Directive: Copy the listing below line for line, changing nothing.

====

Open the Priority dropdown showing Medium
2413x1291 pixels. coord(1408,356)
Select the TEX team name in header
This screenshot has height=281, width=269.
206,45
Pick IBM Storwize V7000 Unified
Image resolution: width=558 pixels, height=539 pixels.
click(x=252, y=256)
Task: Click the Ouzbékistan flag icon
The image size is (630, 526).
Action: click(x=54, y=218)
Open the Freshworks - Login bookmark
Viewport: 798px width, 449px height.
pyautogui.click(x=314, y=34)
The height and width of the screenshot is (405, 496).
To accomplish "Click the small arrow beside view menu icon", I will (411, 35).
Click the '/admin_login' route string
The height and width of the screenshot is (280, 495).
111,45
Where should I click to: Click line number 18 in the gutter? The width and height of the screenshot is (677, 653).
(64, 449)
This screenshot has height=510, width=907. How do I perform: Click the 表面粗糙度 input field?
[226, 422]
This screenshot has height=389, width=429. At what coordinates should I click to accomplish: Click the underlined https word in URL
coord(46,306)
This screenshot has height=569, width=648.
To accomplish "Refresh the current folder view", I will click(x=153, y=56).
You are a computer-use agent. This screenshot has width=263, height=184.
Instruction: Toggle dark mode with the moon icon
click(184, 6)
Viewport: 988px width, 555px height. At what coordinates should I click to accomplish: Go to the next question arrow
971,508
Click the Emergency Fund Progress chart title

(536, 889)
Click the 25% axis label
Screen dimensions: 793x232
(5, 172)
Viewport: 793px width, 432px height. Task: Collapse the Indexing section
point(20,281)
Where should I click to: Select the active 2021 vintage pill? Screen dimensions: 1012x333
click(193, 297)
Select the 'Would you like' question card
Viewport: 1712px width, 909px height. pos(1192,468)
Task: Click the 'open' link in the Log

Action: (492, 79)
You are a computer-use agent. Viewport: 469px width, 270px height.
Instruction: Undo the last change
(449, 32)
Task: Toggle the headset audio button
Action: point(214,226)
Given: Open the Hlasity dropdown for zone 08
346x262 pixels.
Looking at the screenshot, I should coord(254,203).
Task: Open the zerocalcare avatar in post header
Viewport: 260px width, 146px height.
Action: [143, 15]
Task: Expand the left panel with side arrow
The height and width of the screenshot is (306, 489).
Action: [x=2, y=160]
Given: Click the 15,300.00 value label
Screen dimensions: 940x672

====

Task response:
Open the Priority dropdown showing Medium
2413x1291 pixels. coord(1408,356)
Select the TEX team name in header
This screenshot has height=281, width=269.
206,45
Pick IBM Storwize V7000 Unified
Image resolution: width=558 pixels, height=539 pixels.
click(x=252, y=256)
Task: Click the Ouzbékistan flag icon
The image size is (630, 526).
Action: click(x=54, y=218)
Open the Freshworks - Login bookmark
Viewport: 798px width, 449px height.
pyautogui.click(x=314, y=34)
The height and width of the screenshot is (405, 496).
To accomplish "Click the small arrow beside view menu icon", I will (411, 35).
Click the '/admin_login' route string
The height and width of the screenshot is (280, 495).
111,45
Where should I click to: Click line number 18 in the gutter? The width and height of the screenshot is (677, 653).
(64, 449)
This screenshot has height=510, width=907. How do I perform: Click the 表面粗糙度 input field?
[226, 422]
This screenshot has height=389, width=429. At what coordinates should I click to accomplish: Click the underlined https word in URL
coord(46,306)
This screenshot has height=569, width=648.
To accomplish "Refresh the current folder view", I will click(x=153, y=56).
You are a computer-use agent. This screenshot has width=263, height=184.
Instruction: Toggle dark mode with the moon icon
click(184, 6)
Viewport: 988px width, 555px height. At what coordinates should I click to accomplish: Go to the next question arrow
971,508
Click the Emergency Fund Progress chart title

(536, 889)
Click the 25% axis label
Screen dimensions: 793x232
(5, 172)
Viewport: 793px width, 432px height. Task: Collapse the Indexing section
point(20,281)
Where should I click to: Select the active 2021 vintage pill? Screen dimensions: 1012x333
click(193, 297)
Select the 'Would you like' question card
Viewport: 1712px width, 909px height. pos(1192,468)
Task: Click the 'open' link in the Log

Action: (492, 79)
You are a computer-use agent. Viewport: 469px width, 270px height.
Instruction: Undo the last change
(449, 32)
Task: Toggle the headset audio button
Action: point(214,226)
Given: Open the Hlasity dropdown for zone 08
346x262 pixels.
Looking at the screenshot, I should coord(254,203).
Task: Open the zerocalcare avatar in post header
Viewport: 260px width, 146px height.
Action: [143, 15]
Task: Expand the left panel with side arrow
The height and width of the screenshot is (306, 489).
Action: [x=2, y=160]
Given: Click the 15,300.00 value label
Screen dimensions: 940x672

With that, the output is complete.